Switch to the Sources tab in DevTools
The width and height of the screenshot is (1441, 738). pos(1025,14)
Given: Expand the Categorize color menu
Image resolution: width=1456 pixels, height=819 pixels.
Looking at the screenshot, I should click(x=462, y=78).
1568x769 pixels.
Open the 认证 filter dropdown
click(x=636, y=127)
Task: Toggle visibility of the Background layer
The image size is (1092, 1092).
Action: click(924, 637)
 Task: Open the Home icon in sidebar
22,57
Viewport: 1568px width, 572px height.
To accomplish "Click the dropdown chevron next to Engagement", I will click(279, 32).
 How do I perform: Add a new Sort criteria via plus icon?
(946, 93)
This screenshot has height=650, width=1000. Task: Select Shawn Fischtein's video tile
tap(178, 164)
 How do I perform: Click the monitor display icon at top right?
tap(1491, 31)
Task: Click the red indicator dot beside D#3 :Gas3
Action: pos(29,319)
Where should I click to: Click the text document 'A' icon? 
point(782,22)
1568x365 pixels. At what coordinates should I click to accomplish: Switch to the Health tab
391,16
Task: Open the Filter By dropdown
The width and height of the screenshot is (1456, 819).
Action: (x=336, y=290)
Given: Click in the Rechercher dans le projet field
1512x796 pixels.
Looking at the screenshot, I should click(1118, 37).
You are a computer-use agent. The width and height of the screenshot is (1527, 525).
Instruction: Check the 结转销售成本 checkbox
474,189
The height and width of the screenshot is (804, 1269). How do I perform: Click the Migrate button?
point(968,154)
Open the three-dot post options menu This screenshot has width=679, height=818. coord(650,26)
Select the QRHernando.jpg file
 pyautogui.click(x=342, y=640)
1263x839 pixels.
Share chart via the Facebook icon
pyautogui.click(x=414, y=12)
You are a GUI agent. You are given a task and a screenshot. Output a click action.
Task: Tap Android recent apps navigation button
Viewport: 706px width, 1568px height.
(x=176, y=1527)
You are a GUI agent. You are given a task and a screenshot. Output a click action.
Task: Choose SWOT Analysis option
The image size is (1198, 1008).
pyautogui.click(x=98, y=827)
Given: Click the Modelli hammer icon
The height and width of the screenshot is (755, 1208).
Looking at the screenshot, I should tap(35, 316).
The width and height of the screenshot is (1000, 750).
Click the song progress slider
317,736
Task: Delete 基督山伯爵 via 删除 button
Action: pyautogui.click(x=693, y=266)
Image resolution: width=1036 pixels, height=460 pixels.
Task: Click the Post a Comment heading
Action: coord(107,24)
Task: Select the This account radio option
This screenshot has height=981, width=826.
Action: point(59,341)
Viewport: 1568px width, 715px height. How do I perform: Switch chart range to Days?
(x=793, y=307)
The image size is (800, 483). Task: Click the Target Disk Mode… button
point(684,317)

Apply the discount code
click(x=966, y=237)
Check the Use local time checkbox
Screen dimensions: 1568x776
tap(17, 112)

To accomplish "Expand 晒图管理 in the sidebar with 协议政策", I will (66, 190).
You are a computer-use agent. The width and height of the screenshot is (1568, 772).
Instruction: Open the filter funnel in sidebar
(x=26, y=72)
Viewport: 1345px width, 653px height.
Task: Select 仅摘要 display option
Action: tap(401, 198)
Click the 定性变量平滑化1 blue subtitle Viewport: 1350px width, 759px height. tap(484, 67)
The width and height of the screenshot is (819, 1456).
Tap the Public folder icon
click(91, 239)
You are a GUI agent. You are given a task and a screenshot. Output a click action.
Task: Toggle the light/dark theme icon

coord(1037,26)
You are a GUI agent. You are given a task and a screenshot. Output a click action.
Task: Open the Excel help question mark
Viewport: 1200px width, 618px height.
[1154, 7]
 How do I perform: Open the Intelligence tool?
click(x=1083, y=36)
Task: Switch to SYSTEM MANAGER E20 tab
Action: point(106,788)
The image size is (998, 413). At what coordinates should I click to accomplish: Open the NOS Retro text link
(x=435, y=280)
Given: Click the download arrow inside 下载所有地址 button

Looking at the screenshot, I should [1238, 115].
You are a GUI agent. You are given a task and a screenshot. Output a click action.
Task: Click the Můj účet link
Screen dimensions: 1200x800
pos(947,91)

Task objective:
None of the records may be left out; each is to be restated exactly.

Task result:
Switch to the Sources tab in DevTools
The width and height of the screenshot is (1441, 738). pos(1025,14)
Given: Expand the Categorize color menu
Image resolution: width=1456 pixels, height=819 pixels.
Looking at the screenshot, I should click(x=462, y=78).
1568x769 pixels.
Open the 认证 filter dropdown
click(x=636, y=127)
Task: Toggle visibility of the Background layer
The image size is (1092, 1092).
Action: click(924, 637)
 Task: Open the Home icon in sidebar
22,57
Viewport: 1568px width, 572px height.
To accomplish "Click the dropdown chevron next to Engagement", I will click(279, 32).
 How do I perform: Add a new Sort criteria via plus icon?
(946, 93)
This screenshot has height=650, width=1000. Task: Select Shawn Fischtein's video tile
tap(178, 164)
 How do I perform: Click the monitor display icon at top right?
tap(1491, 31)
Task: Click the red indicator dot beside D#3 :Gas3
Action: pos(29,319)
Where should I click to: Click the text document 'A' icon? 
point(782,22)
1568x365 pixels. At what coordinates should I click to accomplish: Switch to the Health tab
391,16
Task: Open the Filter By dropdown
The width and height of the screenshot is (1456, 819).
Action: (x=336, y=290)
Given: Click in the Rechercher dans le projet field
1512x796 pixels.
Looking at the screenshot, I should click(1118, 37).
You are a computer-use agent. The width and height of the screenshot is (1527, 525).
Instruction: Check the 结转销售成本 checkbox
474,189
The height and width of the screenshot is (804, 1269). How do I perform: Click the Migrate button?
point(968,154)
Open the three-dot post options menu This screenshot has width=679, height=818. coord(650,26)
Select the QRHernando.jpg file
 pyautogui.click(x=342, y=640)
1263x839 pixels.
Share chart via the Facebook icon
pyautogui.click(x=414, y=12)
You are a GUI agent. You are given a task and a screenshot. Output a click action.
Task: Tap Android recent apps navigation button
Viewport: 706px width, 1568px height.
(x=176, y=1527)
You are a GUI agent. You are given a task and a screenshot. Output a click action.
Task: Choose SWOT Analysis option
The image size is (1198, 1008).
pyautogui.click(x=98, y=827)
Given: Click the Modelli hammer icon
The height and width of the screenshot is (755, 1208).
Looking at the screenshot, I should tap(35, 316).
The width and height of the screenshot is (1000, 750).
Click the song progress slider
317,736
Task: Delete 基督山伯爵 via 删除 button
Action: pyautogui.click(x=693, y=266)
Image resolution: width=1036 pixels, height=460 pixels.
Task: Click the Post a Comment heading
Action: coord(107,24)
Task: Select the This account radio option
This screenshot has height=981, width=826.
Action: point(59,341)
Viewport: 1568px width, 715px height. How do I perform: Switch chart range to Days?
(x=793, y=307)
The image size is (800, 483). Task: Click the Target Disk Mode… button
point(684,317)

Apply the discount code
click(x=966, y=237)
Check the Use local time checkbox
Screen dimensions: 1568x776
tap(17, 112)

To accomplish "Expand 晒图管理 in the sidebar with 协议政策", I will (66, 190).
You are a computer-use agent. The width and height of the screenshot is (1568, 772).
Instruction: Open the filter funnel in sidebar
(x=26, y=72)
Viewport: 1345px width, 653px height.
Task: Select 仅摘要 display option
Action: tap(401, 198)
Click the 定性变量平滑化1 blue subtitle Viewport: 1350px width, 759px height. tap(484, 67)
The width and height of the screenshot is (819, 1456).
Tap the Public folder icon
click(91, 239)
You are a GUI agent. You are given a task and a screenshot. Output a click action.
Task: Toggle the light/dark theme icon

coord(1037,26)
You are a GUI agent. You are given a task and a screenshot. Output a click action.
Task: Open the Excel help question mark
Viewport: 1200px width, 618px height.
[1154, 7]
 How do I perform: Open the Intelligence tool?
click(x=1083, y=36)
Task: Switch to SYSTEM MANAGER E20 tab
Action: point(106,788)
The image size is (998, 413). At what coordinates should I click to accomplish: Open the NOS Retro text link
(x=435, y=280)
Given: Click the download arrow inside 下载所有地址 button

Looking at the screenshot, I should [1238, 115].
You are a GUI agent. You are given a task and a screenshot. Output a click action.
Task: Click the Můj účet link
Screen dimensions: 1200x800
pos(947,91)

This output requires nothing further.